The salt marsh fauna includes a broad taxonomic spectrum of invertebrates, fishes, birds, and mammals, but few amphibians and reptiles. Resident fauna are adapted to the land-sea interface, while transient users benefit from the foraging, nursery, and reproductive support functions.

Salt marsh animals cope with inundation regimes that differ seasonally, monthly, daily, and hourly. Vertebrates accomplish this largely through mobility. For example, fishes exploit marsh surface foraging opportunities during high tides and then retreat to subtidal waters. Birds time their use to take advantage of either low or high tide. Residents, such as the light-footed clapper rail (Rallus longirostris levipes), nest during the minimum tidal amplitude. Migrants, such as curlews, move upslope at a high tide and feed during low tide during their seasonal visits. Many invertebrates move away from adverse conditions. Some beetles climb tall plants to escape rising tides. A springtail, Anurida maritime, has a circatidal rhythm of 12.4 h that enables it to emerge for feeding shortly after tides ebb and retreat underground prior to the next inundation. For less-mobile fauna, physiological adaptations are essential. Gastropods avoid desiccation during low tides by sealing their shells. Some arthropods avert drowning by trapping air bubbles in their epidermal hairs during high tides.

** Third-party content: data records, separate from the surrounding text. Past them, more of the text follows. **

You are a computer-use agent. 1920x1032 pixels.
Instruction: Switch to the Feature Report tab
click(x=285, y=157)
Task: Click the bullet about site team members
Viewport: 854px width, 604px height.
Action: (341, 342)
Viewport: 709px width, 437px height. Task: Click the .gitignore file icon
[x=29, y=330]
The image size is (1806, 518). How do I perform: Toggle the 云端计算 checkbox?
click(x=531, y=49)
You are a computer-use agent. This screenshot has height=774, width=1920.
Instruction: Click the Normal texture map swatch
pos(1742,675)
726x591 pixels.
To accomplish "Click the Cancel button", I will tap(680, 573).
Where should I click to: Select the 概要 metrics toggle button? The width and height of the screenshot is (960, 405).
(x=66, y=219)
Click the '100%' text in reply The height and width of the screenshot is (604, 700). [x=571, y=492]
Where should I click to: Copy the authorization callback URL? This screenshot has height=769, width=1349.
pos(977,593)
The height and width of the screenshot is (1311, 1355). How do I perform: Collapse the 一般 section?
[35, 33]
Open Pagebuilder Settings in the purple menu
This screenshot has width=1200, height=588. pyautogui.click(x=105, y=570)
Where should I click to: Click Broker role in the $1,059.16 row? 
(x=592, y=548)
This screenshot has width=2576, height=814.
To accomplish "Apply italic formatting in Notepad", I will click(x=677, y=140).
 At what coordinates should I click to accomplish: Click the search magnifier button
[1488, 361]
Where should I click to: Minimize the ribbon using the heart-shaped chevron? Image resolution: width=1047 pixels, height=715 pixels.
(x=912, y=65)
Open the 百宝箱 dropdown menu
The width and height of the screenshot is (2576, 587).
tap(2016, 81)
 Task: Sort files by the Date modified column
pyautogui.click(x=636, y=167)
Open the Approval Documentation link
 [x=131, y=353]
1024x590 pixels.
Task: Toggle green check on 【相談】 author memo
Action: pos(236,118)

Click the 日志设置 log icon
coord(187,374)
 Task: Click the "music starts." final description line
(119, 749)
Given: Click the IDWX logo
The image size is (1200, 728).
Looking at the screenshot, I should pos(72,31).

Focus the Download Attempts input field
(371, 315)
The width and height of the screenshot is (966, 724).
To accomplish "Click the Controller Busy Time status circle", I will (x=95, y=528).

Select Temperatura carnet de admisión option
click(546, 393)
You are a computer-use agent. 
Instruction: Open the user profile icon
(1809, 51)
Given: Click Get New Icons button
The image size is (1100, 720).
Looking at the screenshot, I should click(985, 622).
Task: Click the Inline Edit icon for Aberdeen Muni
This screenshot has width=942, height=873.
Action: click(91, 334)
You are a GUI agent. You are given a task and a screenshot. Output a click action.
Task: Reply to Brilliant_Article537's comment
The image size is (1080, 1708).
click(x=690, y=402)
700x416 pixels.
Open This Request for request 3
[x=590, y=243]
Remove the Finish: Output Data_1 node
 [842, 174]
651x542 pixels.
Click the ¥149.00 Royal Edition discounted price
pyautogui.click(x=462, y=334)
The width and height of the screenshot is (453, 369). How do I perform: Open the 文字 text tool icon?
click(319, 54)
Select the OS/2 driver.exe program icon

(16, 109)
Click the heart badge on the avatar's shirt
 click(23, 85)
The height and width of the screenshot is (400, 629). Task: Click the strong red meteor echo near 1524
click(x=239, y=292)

Another challenge is fluctuating salinities, which salt marsh residents handle with exceptional osmoregulatory ability. The southern California intertidal crab species Hemigrapsus oregonensis and Pachygrapsus crassipes are able to hypo- and hyperosmoregulate when exposed to salt concentrations ranging from 50% to 150% of seawater (brackish to hypersaline). Tidal marsh fishes also have wide salinity tolerances. Cyprinodontiform tidal marsh fishes can tolerate salinities as high as 80-90 ppt. One species, Fundulus majalis, hatched at salinities up to 72-73 ppt. Lower salinity limits for mussels can be as low as 3gl- and they can tolerate high salinities as well, with mussels able to tolerate losing up to 38% of their water content. Even birds have adaptations for dealing with salt water and saline foods; for example, the Savannah sparrow (Passerculus sandwichensis beldingi) has specialized glands that excrete salt through the nares.

Because salt marshes have continuously changing hydrology, small differences in elevation and topography (e.g., shallow, low order tidal creeks) influence foraging activities of fishes and birds by regulating inundation and exposure times, enhancing marsh access for fishes, and increasing edge habitat. Ephemeral pools of just centimeters in depth provide valuable bird habitat, enhance macroinvertebrate abundance and diversity, and support reproductive, nursery, and feeding support functions for fishes.